Word for word, restate the lines that run from the line containing "abril 2024 (26, 637)" to the last line of the records below.
** Opening Dataset block **
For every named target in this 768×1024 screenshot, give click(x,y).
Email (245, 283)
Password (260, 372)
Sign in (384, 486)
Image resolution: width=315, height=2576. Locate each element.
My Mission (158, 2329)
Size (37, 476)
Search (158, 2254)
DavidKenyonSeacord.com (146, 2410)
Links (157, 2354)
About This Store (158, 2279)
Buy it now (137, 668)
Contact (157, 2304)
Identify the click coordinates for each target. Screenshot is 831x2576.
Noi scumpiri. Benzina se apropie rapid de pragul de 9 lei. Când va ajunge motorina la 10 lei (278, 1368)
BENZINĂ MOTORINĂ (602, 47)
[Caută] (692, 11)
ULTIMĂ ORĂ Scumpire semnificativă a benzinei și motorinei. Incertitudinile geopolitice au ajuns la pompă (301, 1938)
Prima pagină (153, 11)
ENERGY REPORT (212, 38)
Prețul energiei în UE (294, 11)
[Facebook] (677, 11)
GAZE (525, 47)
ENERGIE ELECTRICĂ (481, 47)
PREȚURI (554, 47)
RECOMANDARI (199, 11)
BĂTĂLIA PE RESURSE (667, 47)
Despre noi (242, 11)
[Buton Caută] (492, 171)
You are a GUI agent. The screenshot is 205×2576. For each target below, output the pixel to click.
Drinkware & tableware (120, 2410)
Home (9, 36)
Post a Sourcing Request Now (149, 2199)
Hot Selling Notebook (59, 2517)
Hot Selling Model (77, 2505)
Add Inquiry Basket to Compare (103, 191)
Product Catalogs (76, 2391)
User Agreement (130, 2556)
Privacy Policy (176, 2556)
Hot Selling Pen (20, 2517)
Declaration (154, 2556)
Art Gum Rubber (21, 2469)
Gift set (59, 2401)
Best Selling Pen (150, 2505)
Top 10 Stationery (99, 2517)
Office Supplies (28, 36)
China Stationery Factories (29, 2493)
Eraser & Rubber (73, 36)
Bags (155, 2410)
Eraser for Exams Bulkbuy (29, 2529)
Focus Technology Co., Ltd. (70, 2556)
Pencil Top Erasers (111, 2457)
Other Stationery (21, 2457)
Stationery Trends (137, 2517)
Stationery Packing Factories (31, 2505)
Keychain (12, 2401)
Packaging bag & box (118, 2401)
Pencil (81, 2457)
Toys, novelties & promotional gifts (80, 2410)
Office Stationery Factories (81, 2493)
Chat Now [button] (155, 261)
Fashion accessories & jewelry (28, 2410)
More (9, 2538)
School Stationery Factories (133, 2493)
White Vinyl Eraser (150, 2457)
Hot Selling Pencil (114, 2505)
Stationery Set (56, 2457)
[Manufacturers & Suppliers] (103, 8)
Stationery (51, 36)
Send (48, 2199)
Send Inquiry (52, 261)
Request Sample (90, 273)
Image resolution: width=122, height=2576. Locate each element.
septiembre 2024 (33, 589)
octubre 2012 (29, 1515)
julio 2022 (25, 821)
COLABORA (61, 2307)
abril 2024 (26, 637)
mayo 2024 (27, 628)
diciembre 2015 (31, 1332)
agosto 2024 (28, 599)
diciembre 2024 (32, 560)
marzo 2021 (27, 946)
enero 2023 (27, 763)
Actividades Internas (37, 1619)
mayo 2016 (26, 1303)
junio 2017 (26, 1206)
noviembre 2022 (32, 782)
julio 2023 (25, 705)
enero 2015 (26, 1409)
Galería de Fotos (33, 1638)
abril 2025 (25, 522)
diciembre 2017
** Closing Dataset block **
■ Expected output ■
abril 2024 (26, 637)
mayo 2024 (27, 628)
diciembre 2015 (31, 1332)
agosto 2024 (28, 599)
diciembre 2024 (32, 560)
marzo 2021 (27, 946)
enero 2023 (27, 763)
Actividades Internas (37, 1619)
mayo 2016 (26, 1303)
junio 2017 (26, 1206)
noviembre 2022 (32, 782)
julio 2023 (25, 705)
enero 2015 (26, 1409)
Galería de Fotos (33, 1638)
abril 2025 (25, 522)
diciembre 2017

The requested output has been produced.